San Diego, California and fresh seafood go hand-in-hand, or fishing-boat-to-mouth. Real Food Traveler’s Hospitality Editor, Ron Stern, recently visited the seaside city and returned with his list of top seafood restaurants to try.

Save this article to Pinterest! Clockwise, Point Loma exterior, Crab & Avocado Toast at Mitch’s Seafood, interior Water Grill, and
5 Fantastic San Diego Seafood Restaurants
San Diego’s seafood options are as abundant as the fish in the sea. With its mild climate, sparkling blue waters and glorious beaches, this coastal city lures travelers by the millions hungry for a culinary sea adventure. From fast casual to fine dining, you can enjoy some of the freshest catches the Pacific Ocean has to offer.
Depending upon the season, local waters are teeming with snapper, crab, white seabass, California yellowtail and halibut. While restaurants prefer to source locally, extending the boundaries to the coast of Baja, Alaska, and the east coast offers a wide variety of options that makes this city a seafood lover’s dream.
Here, in no particular order are some samplings of the area’s most popular eateries.

Tasks and exercises >>
1) Reproduce the part of the San Diego seafood article starting at "Save this article" and ending at "seafood lover’s dream.", word for word.
2) Answer these questions from the San Diego seafood article:
(a) What is Ron Stern's role at Real Food Traveler?
(b) Which kinds of seafood does the article say fill the local waters, depending on the season?
(c) Besides local sources, which places do restaurants reach to for their seafood?
The records below come from a separate source and have no connection to the San Diego seafood article.

Record extracts >>
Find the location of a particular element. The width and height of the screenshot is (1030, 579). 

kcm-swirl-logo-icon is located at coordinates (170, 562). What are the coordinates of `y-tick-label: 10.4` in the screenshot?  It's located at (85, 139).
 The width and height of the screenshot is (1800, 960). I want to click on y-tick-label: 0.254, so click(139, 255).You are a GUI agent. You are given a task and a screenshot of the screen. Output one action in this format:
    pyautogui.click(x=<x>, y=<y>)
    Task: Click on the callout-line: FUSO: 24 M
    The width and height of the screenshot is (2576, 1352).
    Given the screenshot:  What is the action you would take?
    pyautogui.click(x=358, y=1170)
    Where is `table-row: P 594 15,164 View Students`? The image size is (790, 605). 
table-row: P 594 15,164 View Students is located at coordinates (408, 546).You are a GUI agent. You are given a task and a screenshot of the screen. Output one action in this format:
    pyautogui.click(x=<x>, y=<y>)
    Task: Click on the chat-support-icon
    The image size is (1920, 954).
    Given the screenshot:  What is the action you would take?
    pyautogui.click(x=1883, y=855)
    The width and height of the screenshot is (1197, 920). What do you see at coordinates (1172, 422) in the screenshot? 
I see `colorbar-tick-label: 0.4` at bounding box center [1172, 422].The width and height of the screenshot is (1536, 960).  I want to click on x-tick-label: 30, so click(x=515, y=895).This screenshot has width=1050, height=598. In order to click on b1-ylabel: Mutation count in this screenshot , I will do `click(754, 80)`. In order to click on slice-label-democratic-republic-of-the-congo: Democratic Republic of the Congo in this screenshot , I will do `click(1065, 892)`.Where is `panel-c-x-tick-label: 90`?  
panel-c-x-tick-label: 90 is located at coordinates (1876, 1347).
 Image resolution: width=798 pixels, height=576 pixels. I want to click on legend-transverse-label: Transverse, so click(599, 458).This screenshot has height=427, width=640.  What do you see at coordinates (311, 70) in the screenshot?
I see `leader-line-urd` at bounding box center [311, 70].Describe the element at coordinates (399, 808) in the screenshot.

Activity answers >>
1)
Save this article to Pinterest! Clockwise, Point Loma exterior, Crab & Avocado Toast at Mitch’s Seafood, interior Water Grill, and
5 Fantastic San Diego Seafood Restaurants
San Diego’s seafood options are as abundant as the fish in the sea. With its mild climate, sparkling blue waters and glorious beaches, this coastal city lures travelers by the millions hungry for a culinary sea adventure. From fast casual to fine dining, you can enjoy some of the freshest catches the Pacific Ocean has to offer.
Depending upon the season, local waters are teeming with snapper, crab, white seabass, California yellowtail and halibut. While restaurants prefer to source locally, extending the boundaries to the coast of Baja, Alaska, and the east coast offers a wide variety of options that makes this city a seafood lover’s dream.

2)
(a) He is Real Food Traveler's Hospitality Editor.
(b) Snapper, crab, white seabass, California yellowtail and halibut.
(c) The coast of Baja, Alaska, and the east coast.